David Johnston and Eric Lipton write for the New York Times,
The Justice Department’s inspector general has prepared a scathing report criticizing how the F.B.I. uses a form of administrative subpoena to obtain thousands of telephone, business and financial records without prior judicial approval.
The report, expected to be issued on Friday, says that the bureau lacks sufficient controls to make sure the subpoenas, which do not require a judge’s prior approval, are properly issued and that it does not follow even some of the rules it does have.
Under the USA Patriot Act, the bureau each year has issued more than 20,000 of the national security letters, as the demands for information are known. The report is said to conclude that the program lacks effective management, monitoring and reporting procedures, officials who have been briefed on its contents said.
Details of the report emerged on Thursday as Attorney General Alberto R. Gonzales and other officials struggled to tamp down a Congressional uproar over another issue, the ousters of eight United States attorneys.

**TO BE DONE:**
**1)** According to the article on the F.B.I.'s national security letters, how many of these letters has the bureau issued each year under the USA Patriot Act?
**2)** Resume the article on the F.B.I.'s national security letters, picking up after its final sentence.
The records have no connection to the article on the F.B.I.'s national security letters.

**RECORD LIST:**

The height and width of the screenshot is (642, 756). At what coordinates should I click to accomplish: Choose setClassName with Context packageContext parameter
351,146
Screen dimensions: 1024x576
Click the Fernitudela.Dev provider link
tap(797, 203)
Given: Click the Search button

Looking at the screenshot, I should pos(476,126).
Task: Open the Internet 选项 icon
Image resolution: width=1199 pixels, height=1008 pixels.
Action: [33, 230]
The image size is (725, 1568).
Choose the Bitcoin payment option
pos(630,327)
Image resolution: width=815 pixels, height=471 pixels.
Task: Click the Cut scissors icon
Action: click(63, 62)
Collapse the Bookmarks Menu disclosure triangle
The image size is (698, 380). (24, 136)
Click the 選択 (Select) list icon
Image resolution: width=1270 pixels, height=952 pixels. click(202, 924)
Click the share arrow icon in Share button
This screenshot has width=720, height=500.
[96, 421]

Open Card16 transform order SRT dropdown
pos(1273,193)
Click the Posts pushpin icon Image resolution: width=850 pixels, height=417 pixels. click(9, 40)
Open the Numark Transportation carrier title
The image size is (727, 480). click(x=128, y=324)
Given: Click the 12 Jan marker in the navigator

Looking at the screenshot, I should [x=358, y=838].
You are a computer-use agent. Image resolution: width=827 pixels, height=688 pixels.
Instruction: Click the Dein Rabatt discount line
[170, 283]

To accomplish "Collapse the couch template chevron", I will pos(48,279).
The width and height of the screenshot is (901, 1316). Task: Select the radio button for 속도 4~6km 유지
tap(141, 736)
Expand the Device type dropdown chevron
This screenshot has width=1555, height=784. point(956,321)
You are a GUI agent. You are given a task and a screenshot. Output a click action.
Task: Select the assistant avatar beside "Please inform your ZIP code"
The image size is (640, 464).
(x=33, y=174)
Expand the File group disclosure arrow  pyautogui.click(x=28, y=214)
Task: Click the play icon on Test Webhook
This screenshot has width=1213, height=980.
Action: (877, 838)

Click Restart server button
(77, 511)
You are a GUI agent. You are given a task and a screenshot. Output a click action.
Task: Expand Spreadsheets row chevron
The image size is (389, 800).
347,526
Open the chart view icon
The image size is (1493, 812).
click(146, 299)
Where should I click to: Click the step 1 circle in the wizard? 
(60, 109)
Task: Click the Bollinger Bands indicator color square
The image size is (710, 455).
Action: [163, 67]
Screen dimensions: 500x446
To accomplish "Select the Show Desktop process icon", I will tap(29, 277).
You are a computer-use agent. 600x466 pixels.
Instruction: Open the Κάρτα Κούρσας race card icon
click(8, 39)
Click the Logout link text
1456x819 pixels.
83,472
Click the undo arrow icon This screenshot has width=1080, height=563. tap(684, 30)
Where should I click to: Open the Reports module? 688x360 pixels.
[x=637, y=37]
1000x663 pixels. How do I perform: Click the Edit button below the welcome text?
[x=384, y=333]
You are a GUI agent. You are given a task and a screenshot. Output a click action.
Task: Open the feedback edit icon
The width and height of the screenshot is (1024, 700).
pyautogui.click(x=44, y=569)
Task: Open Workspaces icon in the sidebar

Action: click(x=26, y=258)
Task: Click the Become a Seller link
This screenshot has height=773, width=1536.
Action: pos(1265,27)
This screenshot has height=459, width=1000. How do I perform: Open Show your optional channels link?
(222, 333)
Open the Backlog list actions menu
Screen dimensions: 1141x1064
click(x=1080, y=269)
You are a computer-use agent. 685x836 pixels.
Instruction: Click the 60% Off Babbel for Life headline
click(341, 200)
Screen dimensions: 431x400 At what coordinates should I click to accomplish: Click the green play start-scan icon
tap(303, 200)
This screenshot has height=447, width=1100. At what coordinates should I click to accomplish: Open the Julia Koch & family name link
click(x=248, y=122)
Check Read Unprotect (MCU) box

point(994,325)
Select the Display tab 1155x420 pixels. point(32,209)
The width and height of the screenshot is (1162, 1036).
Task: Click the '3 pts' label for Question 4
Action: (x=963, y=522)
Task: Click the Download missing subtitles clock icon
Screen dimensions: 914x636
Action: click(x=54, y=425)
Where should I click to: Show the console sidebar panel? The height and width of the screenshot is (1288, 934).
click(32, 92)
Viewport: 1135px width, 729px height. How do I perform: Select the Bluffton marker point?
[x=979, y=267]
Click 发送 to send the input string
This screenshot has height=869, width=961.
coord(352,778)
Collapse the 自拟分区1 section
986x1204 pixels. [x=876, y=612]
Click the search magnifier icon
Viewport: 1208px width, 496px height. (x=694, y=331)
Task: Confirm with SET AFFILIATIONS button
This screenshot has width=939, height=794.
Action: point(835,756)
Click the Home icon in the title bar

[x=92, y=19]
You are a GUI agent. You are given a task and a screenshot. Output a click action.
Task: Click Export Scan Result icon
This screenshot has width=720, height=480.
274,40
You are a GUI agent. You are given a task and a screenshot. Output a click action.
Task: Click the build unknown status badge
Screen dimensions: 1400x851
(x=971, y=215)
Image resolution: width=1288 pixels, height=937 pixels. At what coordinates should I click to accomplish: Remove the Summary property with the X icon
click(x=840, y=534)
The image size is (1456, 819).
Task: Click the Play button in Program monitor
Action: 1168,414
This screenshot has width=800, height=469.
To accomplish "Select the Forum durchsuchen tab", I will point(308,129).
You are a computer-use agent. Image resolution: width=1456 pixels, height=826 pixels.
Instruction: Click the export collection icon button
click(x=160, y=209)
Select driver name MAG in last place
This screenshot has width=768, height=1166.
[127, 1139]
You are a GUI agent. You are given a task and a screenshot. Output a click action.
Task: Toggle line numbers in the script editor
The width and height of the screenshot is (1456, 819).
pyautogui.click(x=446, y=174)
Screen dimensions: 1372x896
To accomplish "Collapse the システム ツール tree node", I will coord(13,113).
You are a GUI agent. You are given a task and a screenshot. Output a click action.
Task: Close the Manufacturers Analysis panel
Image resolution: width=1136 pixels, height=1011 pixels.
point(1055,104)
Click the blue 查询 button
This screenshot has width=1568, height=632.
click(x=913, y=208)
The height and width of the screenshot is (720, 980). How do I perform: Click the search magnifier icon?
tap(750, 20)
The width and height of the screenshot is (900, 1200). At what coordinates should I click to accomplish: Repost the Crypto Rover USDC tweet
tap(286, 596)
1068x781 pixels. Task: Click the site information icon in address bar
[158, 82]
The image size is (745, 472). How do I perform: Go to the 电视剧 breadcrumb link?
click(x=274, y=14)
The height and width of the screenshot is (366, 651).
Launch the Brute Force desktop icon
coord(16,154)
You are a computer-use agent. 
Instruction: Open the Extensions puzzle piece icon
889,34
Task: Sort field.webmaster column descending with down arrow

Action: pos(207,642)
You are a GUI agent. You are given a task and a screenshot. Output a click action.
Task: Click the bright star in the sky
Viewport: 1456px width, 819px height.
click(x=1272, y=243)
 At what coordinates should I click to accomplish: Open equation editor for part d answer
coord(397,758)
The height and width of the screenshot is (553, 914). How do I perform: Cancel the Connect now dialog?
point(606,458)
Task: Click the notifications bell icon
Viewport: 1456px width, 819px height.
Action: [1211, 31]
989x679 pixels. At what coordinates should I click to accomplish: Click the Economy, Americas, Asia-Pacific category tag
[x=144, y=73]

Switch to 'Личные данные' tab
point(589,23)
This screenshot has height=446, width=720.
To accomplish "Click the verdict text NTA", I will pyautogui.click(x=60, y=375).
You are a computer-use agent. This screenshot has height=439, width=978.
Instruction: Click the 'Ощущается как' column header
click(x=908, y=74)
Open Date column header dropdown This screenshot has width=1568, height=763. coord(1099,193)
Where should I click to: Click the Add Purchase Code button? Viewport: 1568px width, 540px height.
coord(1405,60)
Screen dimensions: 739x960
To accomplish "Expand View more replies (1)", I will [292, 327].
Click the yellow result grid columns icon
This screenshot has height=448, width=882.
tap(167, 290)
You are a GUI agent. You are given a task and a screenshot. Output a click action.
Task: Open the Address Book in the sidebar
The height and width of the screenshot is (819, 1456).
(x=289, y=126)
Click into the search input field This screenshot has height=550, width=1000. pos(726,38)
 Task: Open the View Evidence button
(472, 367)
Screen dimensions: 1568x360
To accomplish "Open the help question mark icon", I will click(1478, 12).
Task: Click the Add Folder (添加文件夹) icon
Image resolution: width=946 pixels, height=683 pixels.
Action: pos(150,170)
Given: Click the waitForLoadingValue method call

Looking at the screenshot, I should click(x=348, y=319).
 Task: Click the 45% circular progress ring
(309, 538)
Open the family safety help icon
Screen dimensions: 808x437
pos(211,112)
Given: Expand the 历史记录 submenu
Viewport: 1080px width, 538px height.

**EXPECTED ANSWERS:**
**1)** More than 20,000.

**2)**
For the best analysis of what the FBI has been doing, you must read Glenn Greenwald.
Several Republicans have expressed disapproval of Gonzales and his, um, cavalier reading of the Constitution in recent days, Johnston and Lipton write. But other Republicans have separate constitutional issues.
For example, Congressman John Shadegg has introduced an Enumerated Powers Act. As I understand it, this act would require that every bill passed by Congress cite the specific part of the Constitution that gives Congress authority to do the thing it wants to do in the bill.
Which leads me to a vital question — what part of the Constitution gives Congress the authority to require that every bill passed by Congress cite the specific part of the Constitution that gives Congress authority to do the thing it wants to do in the bill? Hmmm?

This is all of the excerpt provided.